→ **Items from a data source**

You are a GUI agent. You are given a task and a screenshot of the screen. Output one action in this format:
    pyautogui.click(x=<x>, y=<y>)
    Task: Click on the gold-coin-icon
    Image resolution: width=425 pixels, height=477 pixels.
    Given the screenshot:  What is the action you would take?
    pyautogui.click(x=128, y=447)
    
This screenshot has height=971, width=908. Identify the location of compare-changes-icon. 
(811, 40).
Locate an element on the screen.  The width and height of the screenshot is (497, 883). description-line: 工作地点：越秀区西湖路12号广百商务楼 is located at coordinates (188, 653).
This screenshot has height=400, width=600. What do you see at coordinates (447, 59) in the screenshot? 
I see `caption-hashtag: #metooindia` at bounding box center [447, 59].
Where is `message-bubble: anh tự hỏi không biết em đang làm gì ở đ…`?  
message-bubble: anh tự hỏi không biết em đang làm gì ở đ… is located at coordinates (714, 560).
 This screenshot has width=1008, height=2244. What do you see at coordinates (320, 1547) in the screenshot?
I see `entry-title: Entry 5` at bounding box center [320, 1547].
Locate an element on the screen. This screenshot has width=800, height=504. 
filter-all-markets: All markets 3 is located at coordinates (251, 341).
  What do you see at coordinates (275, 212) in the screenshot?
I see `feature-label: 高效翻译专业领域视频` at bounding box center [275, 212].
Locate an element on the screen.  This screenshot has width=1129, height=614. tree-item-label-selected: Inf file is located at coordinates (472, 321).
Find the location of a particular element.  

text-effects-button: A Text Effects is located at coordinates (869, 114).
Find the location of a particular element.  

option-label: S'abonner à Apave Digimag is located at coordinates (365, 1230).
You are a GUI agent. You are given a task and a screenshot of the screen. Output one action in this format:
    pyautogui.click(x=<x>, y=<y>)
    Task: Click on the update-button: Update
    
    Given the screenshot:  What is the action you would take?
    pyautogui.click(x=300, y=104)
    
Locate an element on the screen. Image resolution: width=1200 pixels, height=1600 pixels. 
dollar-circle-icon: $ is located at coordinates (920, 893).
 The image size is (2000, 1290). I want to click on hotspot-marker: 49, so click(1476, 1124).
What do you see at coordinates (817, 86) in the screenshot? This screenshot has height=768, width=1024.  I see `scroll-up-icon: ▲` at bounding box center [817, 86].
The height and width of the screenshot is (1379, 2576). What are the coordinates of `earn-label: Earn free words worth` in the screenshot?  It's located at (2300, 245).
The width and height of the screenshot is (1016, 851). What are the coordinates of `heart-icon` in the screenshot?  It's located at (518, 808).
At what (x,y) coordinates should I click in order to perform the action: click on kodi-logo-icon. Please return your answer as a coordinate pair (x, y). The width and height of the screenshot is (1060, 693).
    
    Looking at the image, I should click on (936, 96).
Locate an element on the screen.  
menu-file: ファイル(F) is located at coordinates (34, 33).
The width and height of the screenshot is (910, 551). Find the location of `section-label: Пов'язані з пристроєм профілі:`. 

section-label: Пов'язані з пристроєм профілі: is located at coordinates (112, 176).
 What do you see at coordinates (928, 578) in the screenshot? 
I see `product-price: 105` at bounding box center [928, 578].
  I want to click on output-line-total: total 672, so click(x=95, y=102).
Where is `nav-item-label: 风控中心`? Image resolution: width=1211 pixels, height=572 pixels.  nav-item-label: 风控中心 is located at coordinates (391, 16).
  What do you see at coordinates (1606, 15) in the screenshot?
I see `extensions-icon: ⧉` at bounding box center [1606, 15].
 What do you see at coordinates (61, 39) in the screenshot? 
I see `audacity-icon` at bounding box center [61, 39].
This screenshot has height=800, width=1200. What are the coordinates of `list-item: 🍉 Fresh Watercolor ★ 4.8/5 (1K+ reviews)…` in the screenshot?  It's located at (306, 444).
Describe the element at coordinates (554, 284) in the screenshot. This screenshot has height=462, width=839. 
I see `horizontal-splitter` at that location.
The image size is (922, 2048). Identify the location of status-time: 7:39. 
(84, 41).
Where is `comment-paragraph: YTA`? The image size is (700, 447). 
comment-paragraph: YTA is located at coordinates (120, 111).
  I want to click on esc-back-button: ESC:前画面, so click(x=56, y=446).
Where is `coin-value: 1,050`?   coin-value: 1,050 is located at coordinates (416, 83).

→ **What the task asks**
Rewrite the records above with each "GUI agent" renamed to "desktop assistant", leaving everything else unchanged.

→ **Result of this exercise**
You are a desktop assistant. You are given a task and a screenshot of the screen. Output one action in this format:
    pyautogui.click(x=<x>, y=<y>)
    Task: Click on the gold-coin-icon
    Image resolution: width=425 pixels, height=477 pixels.
    Given the screenshot:  What is the action you would take?
    pyautogui.click(x=128, y=447)
    
This screenshot has height=971, width=908. Identify the location of compare-changes-icon. 
(811, 40).
Locate an element on the screen.  The width and height of the screenshot is (497, 883). description-line: 工作地点：越秀区西湖路12号广百商务楼 is located at coordinates (188, 653).
This screenshot has height=400, width=600. What do you see at coordinates (447, 59) in the screenshot? 
I see `caption-hashtag: #metooindia` at bounding box center [447, 59].
Where is `message-bubble: anh tự hỏi không biết em đang làm gì ở đ…`?  
message-bubble: anh tự hỏi không biết em đang làm gì ở đ… is located at coordinates (714, 560).
 This screenshot has width=1008, height=2244. What do you see at coordinates (320, 1547) in the screenshot?
I see `entry-title: Entry 5` at bounding box center [320, 1547].
Locate an element on the screen. This screenshot has width=800, height=504. 
filter-all-markets: All markets 3 is located at coordinates (251, 341).
  What do you see at coordinates (275, 212) in the screenshot?
I see `feature-label: 高效翻译专业领域视频` at bounding box center [275, 212].
Locate an element on the screen.  This screenshot has width=1129, height=614. tree-item-label-selected: Inf file is located at coordinates (472, 321).
Find the location of a particular element.  

text-effects-button: A Text Effects is located at coordinates (869, 114).
Find the location of a particular element.  

option-label: S'abonner à Apave Digimag is located at coordinates (365, 1230).
You are a desktop assistant. You are given a task and a screenshot of the screen. Output one action in this format:
    pyautogui.click(x=<x>, y=<y>)
    Task: Click on the update-button: Update
    
    Given the screenshot:  What is the action you would take?
    pyautogui.click(x=300, y=104)
    
Locate an element on the screen. Image resolution: width=1200 pixels, height=1600 pixels. 
dollar-circle-icon: $ is located at coordinates (920, 893).
 The image size is (2000, 1290). I want to click on hotspot-marker: 49, so click(1476, 1124).
What do you see at coordinates (817, 86) in the screenshot? This screenshot has height=768, width=1024.  I see `scroll-up-icon: ▲` at bounding box center [817, 86].
The height and width of the screenshot is (1379, 2576). What are the coordinates of `earn-label: Earn free words worth` in the screenshot?  It's located at (2300, 245).
The width and height of the screenshot is (1016, 851). What are the coordinates of `heart-icon` in the screenshot?  It's located at (518, 808).
At what (x,y) coordinates should I click in order to perform the action: click on kodi-logo-icon. Please return your answer as a coordinate pair (x, y). The width and height of the screenshot is (1060, 693).
    
    Looking at the image, I should click on (936, 96).
Locate an element on the screen.  
menu-file: ファイル(F) is located at coordinates (34, 33).
The width and height of the screenshot is (910, 551). Find the location of `section-label: Пов'язані з пристроєм профілі:`. 

section-label: Пов'язані з пристроєм профілі: is located at coordinates (112, 176).
 What do you see at coordinates (928, 578) in the screenshot? 
I see `product-price: 105` at bounding box center [928, 578].
  I want to click on output-line-total: total 672, so click(x=95, y=102).
Where is `nav-item-label: 风控中心`? Image resolution: width=1211 pixels, height=572 pixels.  nav-item-label: 风控中心 is located at coordinates (391, 16).
  What do you see at coordinates (1606, 15) in the screenshot?
I see `extensions-icon: ⧉` at bounding box center [1606, 15].
 What do you see at coordinates (61, 39) in the screenshot? 
I see `audacity-icon` at bounding box center [61, 39].
This screenshot has height=800, width=1200. What are the coordinates of `list-item: 🍉 Fresh Watercolor ★ 4.8/5 (1K+ reviews)…` in the screenshot?  It's located at (306, 444).
Describe the element at coordinates (554, 284) in the screenshot. This screenshot has height=462, width=839. 
I see `horizontal-splitter` at that location.
The image size is (922, 2048). Identify the location of status-time: 7:39. 
(84, 41).
Where is `comment-paragraph: YTA`? The image size is (700, 447). 
comment-paragraph: YTA is located at coordinates (120, 111).
  I want to click on esc-back-button: ESC:前画面, so click(x=56, y=446).
Where is `coin-value: 1,050`?   coin-value: 1,050 is located at coordinates (416, 83).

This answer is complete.